▸ To be done
Gather every line of the material below that contains the word "accomplish", and copy each of those lines in full.

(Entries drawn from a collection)

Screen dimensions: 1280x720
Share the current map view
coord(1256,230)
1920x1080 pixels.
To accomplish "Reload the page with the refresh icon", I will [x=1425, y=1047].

▸ Correct result
To accomplish "Reload the page with the refresh icon", I will [x=1425, y=1047].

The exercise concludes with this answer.